* [BRANO DI TESTO]
------------------------------------------------------------

Si sente l’eco della tentazione di quel giorno, di ogni giorno: tutti questi regni ti darò se ti inginocchierai davanti a me, se giungerai a un compromesso con me. In fondo, non importa come si ottiene il potere, purché poi si comandi a fin di bene. La gente ha bisogno di buone guide, non ti pare? È la sottile tentazione di dominare le coscienze, di sostituirsi alle scelte altrui, soffocandoli con il nostro modo di vedere le cose che non lascia spazio ad alternative. Si sente l’eco della tentazione di usare gli altri e accorgerci di loro solo quando ci servono. “Ciao come stai? È un sacco che non ci sentiamo! Senti, vorrei chiederti una cosa…”. Tra noi però non sarà così.Non siamo qui per essere serviti, ma per servire e vivere in pace sotto il cielo.
Mt 20,17-28 Mentre saliva a Gerusalemme, Gesù prese in disparte i dodici discepoli e lungo il cammino disse loro: «Ecco, noi saliamo a Gerusalemme e il Figlio dell’uomo sarà consegnato ai capi dei sacerdoti e agli scribi; lo condanneranno a morte e lo consegneranno ai pagani perché venga deriso e flagellato e crocifisso, e il terzo giorno risorgerà». Allora gli si avvicinò la madre dei figli di Zebedèo con i suoi figli e si prostrò per chiedergli qualcosa. Egli le disse: «Che cosa vuoi?». Gli rispose: «Di’ che questi miei due figli siedano uno alla tua destra e uno alla tua sinistra nel tuo regno». Rispose Gesù: «Voi non sapete quello che chiedete. Potete bere il calice che io sto per bere?». Gli dicono: «Lo possiamo». Ed egli disse loro: «Il mio calice, lo berrete; però sedere alla mia destra e alla mia sinistra non sta a me concederlo: è per coloro per i quali il Padre mio lo ha preparato». Gli altri dieci, avendo sentito, si sdegnarono con i due fratelli. Ma Gesù li chiamò a sé e disse: «Voi sapete che i governanti delle nazioni dòminano su di esse e i capi le opprimono. Tra voi non sarà così; ma chi vuole diventare grande tra voi, sarà vostro servitore e chi vuole essere il primo tra voi, sarà vostro schiavo. Come il Figlio dell’uomo, che non è venuto per farsi servire, ma per servire e dare la propria vita in riscatto per molti».

------------------------------------------------------------

* [ESTRATTO DATI]
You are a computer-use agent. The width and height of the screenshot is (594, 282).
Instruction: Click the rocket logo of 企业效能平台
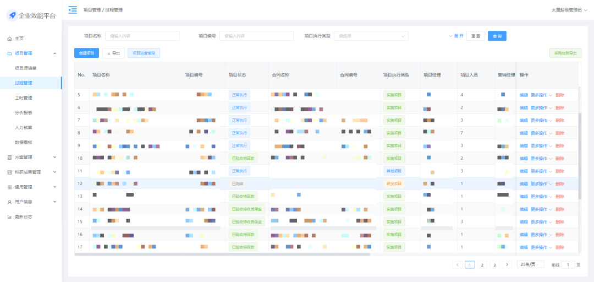[x=12, y=15]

------------------------------------------------------------

* [COMPITO RICHIESTO 1] Nel brano sul servizio, che cosa chiede a Gesù la madre dei figli di Zebedèo?
* [COMPITO RICHIESTO 2] Per favore, riprendi il brano sul servizio e prosegui il testo dopo la sua ultima frase.

* [RISPOSTA FINALE 1] Chiede che i suoi due figli siedano uno alla destra e uno alla sinistra di Gesù nel suo regno.

* [RISPOSTA FINALE 2]
Questa pagina di Vangelo dice cose tanto vere al punto che accadono di nuovo mentre le si legge. È rivolta a tutti coloro che sono seduti sulla cattedra di Mosè, cioè hanno grande autorità religiosa, e che però dicono ma non fanno. Noi stessi, mentre leggiamo questa parola, le diamo ragione continuando a non fare ciò che chiede. È una fotografia spietata del tipico personaggio ecclesiastico che si compiace dei saluti e dei primi posti d’onore a banchetti e cerimonie. Tutti i titoli che nella chiesa di Gesù sono da lui stesso banditi, sono ampiamente utilizzati: padre, maestro, guida. Con i derivati di abate, badessa, maestra, superiora, monsignore, eccellenza, eminenza e santità… Che disastro! Non ci resta che ridere, sperando che le altre pagine di Vangelo siano un po’ meno ignorate di questa. Se poi, oltre alla speranza, vogliamo provare a darci una regolata, potremmo iniziare a farci chiamare per nome. Così, semplicemente per nome, come i bambini, come Gesù o Maria o Francesco. Vedi video qui sotto
Mt 23,1-12 Gesù si rivolse alla folla e ai suoi discepoli dicendo: «Sulla cattedra di Mosè si sono seduti gli scribi e i farisei. Praticate e osservate tutto ciò che vi dicono, ma non agite secondo le loro opere, perché essi dicono e non fanno. Legano infatti fardelli pesanti e difficili da portare e li pongono sulle spalle della gente, ma essi non vogliono muoverli neppure con un dito. Tutte le loro opere le fanno per essere ammirati dalla gente: allargano i loro filattèri e allungano le frange; si compiacciono dei posti d’onore nei banchetti, dei primi seggi nelle sinagoghe, dei saluti nelle piazze, come anche di essere chiamati “rabbì” dalla gente. Ma voi non fatevi chiamare “rabbì”, perché uno solo è il vostro Maestro e voi siete tutti fratelli. E non chiamate “padre” nessuno di voi sulla terra, perché uno solo è il Padre vostro, quello celeste. E non fatevi chiamare “guide”, perché uno solo è la vostra Guida, il Cristo. Chi tra voi è più grande, sarà vostro servo; chi invece si esalterà, sarà umiliato e chi si umilierà sarà esaltato».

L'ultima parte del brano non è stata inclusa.